Mesoporous Silica Nanoparticles Mediate miR-181 to Promote Mitochondrial Apoptosis and Oxidative Stress in Chemotherapy-Induced Myocardial Injury

Abstract

Nanoparticles are known to have recognition ability for targeted delivery. Mesoporous silica nanoparticles (MSNPs) are a kind of silicon-based outstanding nanoplatforms for drug delivery, with biocompatibility and chemical stability of silicon. In this study, we aimed to study the impact of miR-181-loaded MSNPs on mitochondrial apoptosis and oxidative stress in myocardial ischemia secondary to chemotherapy. We made F-MSNPs and co-cultured them with miR-181. After establishment of animal model of myocardial injury in sarcoma, injection of F-MSN-miR-181, F-MSN-miR-181 inhibitor and negative control (NC) was administrated to mice. The activities of LDH, CK, and MnSOD in cardiomyocytes and tissues were determined and apoptosis was evaluated by flow cytometry. ROS level and expression of miR-181, Bcl-2, and Caspase-3 were also measured. The composite MSNPs had high specific surface area and high pore volume without toxicity as survival rate of cardiomyocytes treated with MSNPs climbed to 85%. The presence of F-MSN-miR-181 decreased LDH activity ((12.36±0.56 U/kg pro) and CK activity (6.32±0.97 U/kg pro) and increased MnSOD Vigor (36.42±3.56 U/kg pro), compared to blank and control groups (P< 0.05).
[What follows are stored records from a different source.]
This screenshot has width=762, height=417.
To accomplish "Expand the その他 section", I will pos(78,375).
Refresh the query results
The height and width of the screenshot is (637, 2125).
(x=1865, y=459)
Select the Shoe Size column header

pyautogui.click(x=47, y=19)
Increased apoptosis rate and mitochondrial membrane potential, and up-regulation of miR-181 in MSNPs decreased the level of ROS and Bcl2 but elevated expression of miR-181 and Caspase-3 (P< 0.05). miR-181-loaded MSNPs enhanced apoptosis of damaged cardiomyocytes and alleviated oxidative stress of mitochondria to improve myocardial injury, due to targeted recognition effect of nanomaterials. These findings reveal the potential of MSNPs in treating hypoxia-induced injury, providing a novel insight into future application of composite MSNPs.